* Extract
I have tried, the same performance of 4 msec. I believe the reason should be in other place, because that code worked faster and works faster now in previous version of my project. My question is have to find what causes the problem, if it is possible.
Thanks,
Leonid
 
Old 12-27-2004, 01:51 AM   #10
itsme86
Senior Member
 
Registered: Jan 2004
Location: Oregon, USA
Distribution: Slackware
Posts: 1,246

Rep: Reputation: 59
Here's a little test program I made to test the speed difference:
Code:
itsme@dreams:~/C$ cat spleen.c
#include <stdio.h>
#include <sys/time.h>

void tvdiff(struct timeval *tv1, struct timeval *tv2)
{
  tv2->tv_sec -= tv1->tv_sec;
  tv2->tv_usec -= tv1->tv_usec;
  if(tv2->tv_usec < 0)
  {
    tv2->tv_usec += 1000000;
    tv2->tv_sec++;
  }
}

void way_one(int *a, int *b, int *c)
{
  int i;

  for(i = 0;i < 640*480;i++)
    *a++ = *b++ - *c++;
}

void way_two(int *a, int *b, int *c)
{
  int i;

  for(i = 0;i < 640*480;i++, a++, b++, c++)
    *a = *b - *c;
}

int main(void)
{
  int a[640*480], b[640*480], c[640*480];
  struct timeval start, end;

  gettimeofday(&start, NULL);
  way_one(a, b, c);
  gettimeofday(&end, NULL);
  tvdiff(&start, &end);
  printf("way one diff: %d.%06d\n", end.tv_sec, end.tv_usec);

  gettimeofday(&start, NULL);
  way_two(a, b, c);
  gettimeofday(&end, NULL);
  tvdiff(&start, &end);
  printf("way two diff: %d.%06d\n", end.tv_sec, end.tv_usec);

  return 0;
}
Code:
itsme@dreams:~/C$ ./spleen
way one diff: 0.022265
way two diff: 0.014265
So you can see that the second way (the way I suggested in my previous post) is nearly twice as fast.

EDIT: After compiling with -O3 and -funroll-loops I get:
Code:
way one diff: 0.014055
way two diff: 0.011169

Last edited by itsme86; 12-27-2004 at 01:53 AM.
 
Old 12-27-2004, 02:00 AM   #11
leonidg
Member
 
Registered: Dec 2004
Posts: 73

Original Poster
Rep: Reputation: 15
Again, Thanks for your effort to help, but I believe the problem is not in the code, I have tried all the variants, and the best I can get is 4 msec, when all that variants in previous version give 1 msec. I just need to know if it is possible to find the reason, maybe using some testing programs.
Thanks,
Leonid
 
Old 12-27-2004, 03:43 AM   #12
leonidg
Member
 
Registered: Dec 2004
Posts: 73

Original Poster
Rep: Reputation: 15
wapcaplet, I noticed that You are familiar with the registers issue. Do You think maybe they are not empty before I begin running the code because of the new added functions to the project, and that is why the program needs more time. Is there an option to check it and maybe to empty them.
By the way itsme86, i have tested your code, the result is about 1600 which mean if I understand right less than 2msec which is good enough for me, but unfortunately it does not happen in my program.
Thanks,
Leonid
 
Old 12-27-2004, 06:14 AM   #13
wapcaplet
LQ Guru
 
Registered: Feb 2003
Location: Colorado Springs, CO
Distribution: Gentoo
Posts: 2,018

Rep: Reputation: 48
Quote:
Originally posted by leonidg
Again, Thanks for your effort to help, but I believe the problem is not in the code, I have tried all the variants, and the best I can get is 4 msec, when all that variants in previous version give 1 msec. I just need to know if it is possible to find the reason, maybe using some testing programs.

* Given information
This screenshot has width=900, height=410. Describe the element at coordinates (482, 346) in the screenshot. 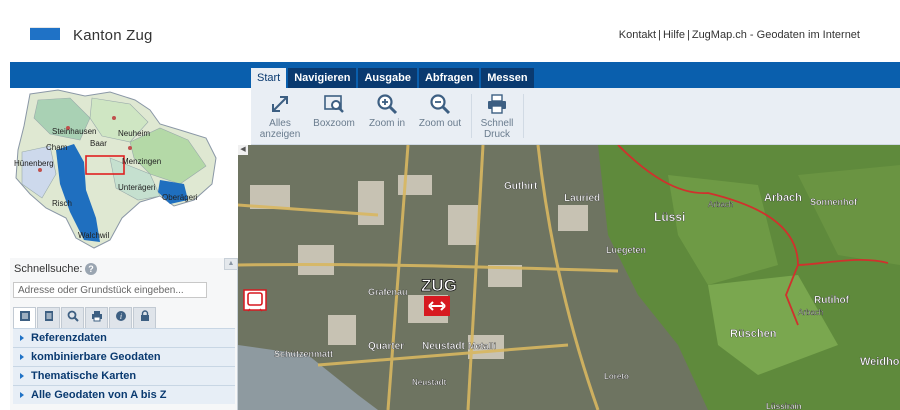

I see `map-label: Metalli` at that location.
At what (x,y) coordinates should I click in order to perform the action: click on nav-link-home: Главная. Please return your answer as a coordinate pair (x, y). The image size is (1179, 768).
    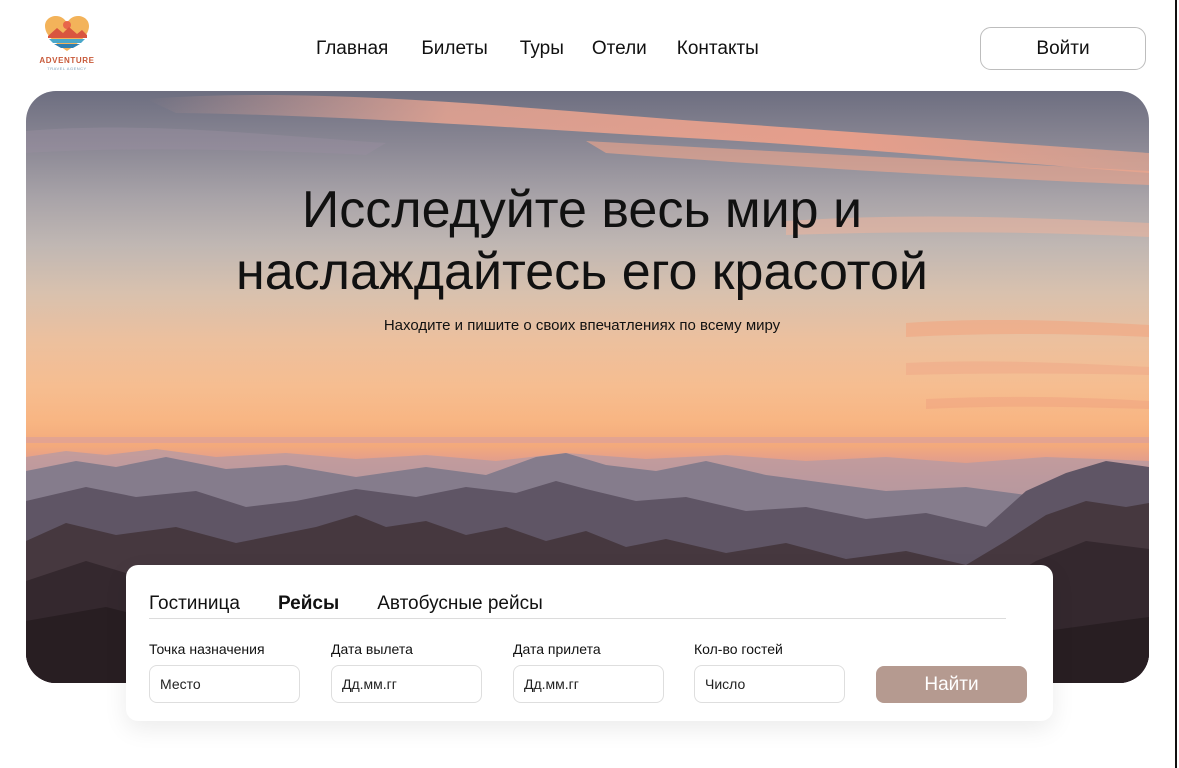
    Looking at the image, I should click on (352, 49).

* Task instructions
- a) Return the passage of the thread between "Old 12-27-2004, 03:43" and "in my program.", inclusive.
- b) In the thread, which compiler options does itsme86 use to produce the second set of timings?

* Answers by task
- a)
Old 12-27-2004, 03:43 AM   #12
leonidg
Member
 
Registered: Dec 2004
Posts: 73

Original Poster
Rep: Reputation: 15
wapcaplet, I noticed that You are familiar with the registers issue. Do You think maybe they are not empty before I begin running the code because of the new added functions to the project, and that is why the program needs more time. Is there an option to check it and maybe to empty them.
By the way itsme86, i have tested your code, the result is about 1600 which mean if I understand right less than 2msec which is good enough for me, but unfortunately it does not happen in my program.

- b) -O3 and -funroll-loops